• _WHAT IS REQUIRED_:
The required output is every entry below, copied exactly.

• _EXERCISE MATERIALS_:

----

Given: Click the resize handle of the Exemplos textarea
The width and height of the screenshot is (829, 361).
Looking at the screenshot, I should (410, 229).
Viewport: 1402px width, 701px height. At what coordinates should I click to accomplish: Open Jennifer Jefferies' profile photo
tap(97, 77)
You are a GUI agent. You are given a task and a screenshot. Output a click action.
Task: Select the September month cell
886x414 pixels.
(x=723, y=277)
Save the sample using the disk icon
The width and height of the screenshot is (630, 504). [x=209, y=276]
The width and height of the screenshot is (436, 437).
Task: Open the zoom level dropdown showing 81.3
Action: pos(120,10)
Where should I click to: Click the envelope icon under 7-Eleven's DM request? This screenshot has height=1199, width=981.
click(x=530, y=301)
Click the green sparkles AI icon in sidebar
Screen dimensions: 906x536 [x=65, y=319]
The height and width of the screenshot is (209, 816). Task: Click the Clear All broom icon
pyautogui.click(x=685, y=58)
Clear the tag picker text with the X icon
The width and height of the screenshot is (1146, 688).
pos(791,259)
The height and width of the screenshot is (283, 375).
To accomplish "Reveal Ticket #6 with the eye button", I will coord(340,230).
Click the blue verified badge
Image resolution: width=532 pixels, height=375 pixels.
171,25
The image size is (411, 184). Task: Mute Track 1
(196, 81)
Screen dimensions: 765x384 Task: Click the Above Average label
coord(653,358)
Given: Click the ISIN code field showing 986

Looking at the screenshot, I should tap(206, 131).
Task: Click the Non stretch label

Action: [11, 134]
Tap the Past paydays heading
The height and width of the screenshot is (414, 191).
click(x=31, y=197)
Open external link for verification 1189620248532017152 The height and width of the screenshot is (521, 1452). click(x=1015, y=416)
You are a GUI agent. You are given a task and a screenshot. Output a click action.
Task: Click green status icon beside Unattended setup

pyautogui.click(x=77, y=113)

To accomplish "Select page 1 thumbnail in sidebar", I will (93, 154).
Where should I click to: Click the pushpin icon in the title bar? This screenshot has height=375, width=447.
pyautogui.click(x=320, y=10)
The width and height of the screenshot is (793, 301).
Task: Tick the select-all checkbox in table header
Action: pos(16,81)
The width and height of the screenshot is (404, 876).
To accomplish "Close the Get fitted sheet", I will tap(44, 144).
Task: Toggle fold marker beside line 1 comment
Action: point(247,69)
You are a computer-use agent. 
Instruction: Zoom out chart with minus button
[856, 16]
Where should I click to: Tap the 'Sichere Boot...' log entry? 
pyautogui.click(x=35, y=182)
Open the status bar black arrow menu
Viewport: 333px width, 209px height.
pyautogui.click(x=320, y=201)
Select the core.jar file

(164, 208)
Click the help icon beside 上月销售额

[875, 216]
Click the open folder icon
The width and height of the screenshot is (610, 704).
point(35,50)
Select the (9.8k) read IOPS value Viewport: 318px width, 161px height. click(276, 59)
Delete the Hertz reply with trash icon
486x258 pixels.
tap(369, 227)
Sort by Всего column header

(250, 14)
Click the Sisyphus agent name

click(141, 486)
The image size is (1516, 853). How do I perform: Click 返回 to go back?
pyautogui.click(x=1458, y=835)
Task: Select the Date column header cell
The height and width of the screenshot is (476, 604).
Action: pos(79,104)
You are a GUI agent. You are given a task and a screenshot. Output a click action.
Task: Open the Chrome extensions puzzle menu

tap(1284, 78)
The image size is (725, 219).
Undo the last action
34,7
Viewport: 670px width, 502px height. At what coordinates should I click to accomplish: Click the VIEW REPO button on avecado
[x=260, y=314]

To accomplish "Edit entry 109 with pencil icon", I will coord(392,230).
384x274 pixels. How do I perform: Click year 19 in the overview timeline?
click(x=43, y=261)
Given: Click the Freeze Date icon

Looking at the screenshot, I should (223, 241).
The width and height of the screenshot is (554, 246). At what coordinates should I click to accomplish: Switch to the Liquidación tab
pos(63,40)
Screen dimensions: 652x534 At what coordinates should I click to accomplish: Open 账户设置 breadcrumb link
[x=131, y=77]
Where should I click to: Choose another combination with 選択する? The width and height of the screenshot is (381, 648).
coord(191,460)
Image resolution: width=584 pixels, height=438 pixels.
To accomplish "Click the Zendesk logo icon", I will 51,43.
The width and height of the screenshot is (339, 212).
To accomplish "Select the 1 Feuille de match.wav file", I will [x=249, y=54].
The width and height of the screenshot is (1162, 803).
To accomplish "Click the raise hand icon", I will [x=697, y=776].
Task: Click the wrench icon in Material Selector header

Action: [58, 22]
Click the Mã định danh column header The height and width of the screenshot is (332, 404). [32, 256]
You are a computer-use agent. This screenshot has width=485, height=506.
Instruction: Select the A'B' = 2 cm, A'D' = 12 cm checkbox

----

• _EXERCISE SOLUTION_:
Given: Click the resize handle of the Exemplos textarea
The width and height of the screenshot is (829, 361).
Looking at the screenshot, I should (410, 229).
Viewport: 1402px width, 701px height. At what coordinates should I click to accomplish: Open Jennifer Jefferies' profile photo
tap(97, 77)
You are a GUI agent. You are given a task and a screenshot. Output a click action.
Task: Select the September month cell
886x414 pixels.
(x=723, y=277)
Save the sample using the disk icon
The width and height of the screenshot is (630, 504). [x=209, y=276]
The width and height of the screenshot is (436, 437).
Task: Open the zoom level dropdown showing 81.3
Action: pos(120,10)
Where should I click to: Click the envelope icon under 7-Eleven's DM request? This screenshot has height=1199, width=981.
click(x=530, y=301)
Click the green sparkles AI icon in sidebar
Screen dimensions: 906x536 [x=65, y=319]
The height and width of the screenshot is (209, 816). Task: Click the Clear All broom icon
pyautogui.click(x=685, y=58)
Clear the tag picker text with the X icon
The width and height of the screenshot is (1146, 688).
pos(791,259)
The height and width of the screenshot is (283, 375).
To accomplish "Reveal Ticket #6 with the eye button", I will coord(340,230).
Click the blue verified badge
Image resolution: width=532 pixels, height=375 pixels.
171,25
The image size is (411, 184). Task: Mute Track 1
(196, 81)
Screen dimensions: 765x384 Task: Click the Above Average label
coord(653,358)
Given: Click the ISIN code field showing 986

Looking at the screenshot, I should tap(206, 131).
Task: Click the Non stretch label

Action: [11, 134]
Tap the Past paydays heading
The height and width of the screenshot is (414, 191).
click(x=31, y=197)
Open external link for verification 1189620248532017152 The height and width of the screenshot is (521, 1452). click(x=1015, y=416)
You are a GUI agent. You are given a task and a screenshot. Output a click action.
Task: Click green status icon beside Unattended setup

pyautogui.click(x=77, y=113)

To accomplish "Select page 1 thumbnail in sidebar", I will (93, 154).
Where should I click to: Click the pushpin icon in the title bar? This screenshot has height=375, width=447.
pyautogui.click(x=320, y=10)
The width and height of the screenshot is (793, 301).
Task: Tick the select-all checkbox in table header
Action: pos(16,81)
The width and height of the screenshot is (404, 876).
To accomplish "Close the Get fitted sheet", I will tap(44, 144).
Task: Toggle fold marker beside line 1 comment
Action: point(247,69)
You are a computer-use agent. 
Instruction: Zoom out chart with minus button
[856, 16]
Where should I click to: Tap the 'Sichere Boot...' log entry? 
pyautogui.click(x=35, y=182)
Open the status bar black arrow menu
Viewport: 333px width, 209px height.
pyautogui.click(x=320, y=201)
Select the core.jar file

(164, 208)
Click the help icon beside 上月销售额

[875, 216]
Click the open folder icon
The width and height of the screenshot is (610, 704).
point(35,50)
Select the (9.8k) read IOPS value Viewport: 318px width, 161px height. click(276, 59)
Delete the Hertz reply with trash icon
486x258 pixels.
tap(369, 227)
Sort by Всего column header

(250, 14)
Click the Sisyphus agent name

click(141, 486)
The image size is (1516, 853). How do I perform: Click 返回 to go back?
pyautogui.click(x=1458, y=835)
Task: Select the Date column header cell
The height and width of the screenshot is (476, 604).
Action: pos(79,104)
You are a GUI agent. You are given a task and a screenshot. Output a click action.
Task: Open the Chrome extensions puzzle menu

tap(1284, 78)
The image size is (725, 219).
Undo the last action
34,7
Viewport: 670px width, 502px height. At what coordinates should I click to accomplish: Click the VIEW REPO button on avecado
[x=260, y=314]

To accomplish "Edit entry 109 with pencil icon", I will coord(392,230).
384x274 pixels. How do I perform: Click year 19 in the overview timeline?
click(x=43, y=261)
Given: Click the Freeze Date icon

Looking at the screenshot, I should (223, 241).
The width and height of the screenshot is (554, 246). At what coordinates should I click to accomplish: Switch to the Liquidación tab
pos(63,40)
Screen dimensions: 652x534 At what coordinates should I click to accomplish: Open 账户设置 breadcrumb link
[x=131, y=77]
Where should I click to: Choose another combination with 選択する? The width and height of the screenshot is (381, 648).
coord(191,460)
Image resolution: width=584 pixels, height=438 pixels.
To accomplish "Click the Zendesk logo icon", I will 51,43.
The width and height of the screenshot is (339, 212).
To accomplish "Select the 1 Feuille de match.wav file", I will [x=249, y=54].
The width and height of the screenshot is (1162, 803).
To accomplish "Click the raise hand icon", I will [x=697, y=776].
Task: Click the wrench icon in Material Selector header

Action: [58, 22]
Click the Mã định danh column header The height and width of the screenshot is (332, 404). [32, 256]
You are a computer-use agent. This screenshot has width=485, height=506.
Instruction: Select the A'B' = 2 cm, A'D' = 12 cm checkbox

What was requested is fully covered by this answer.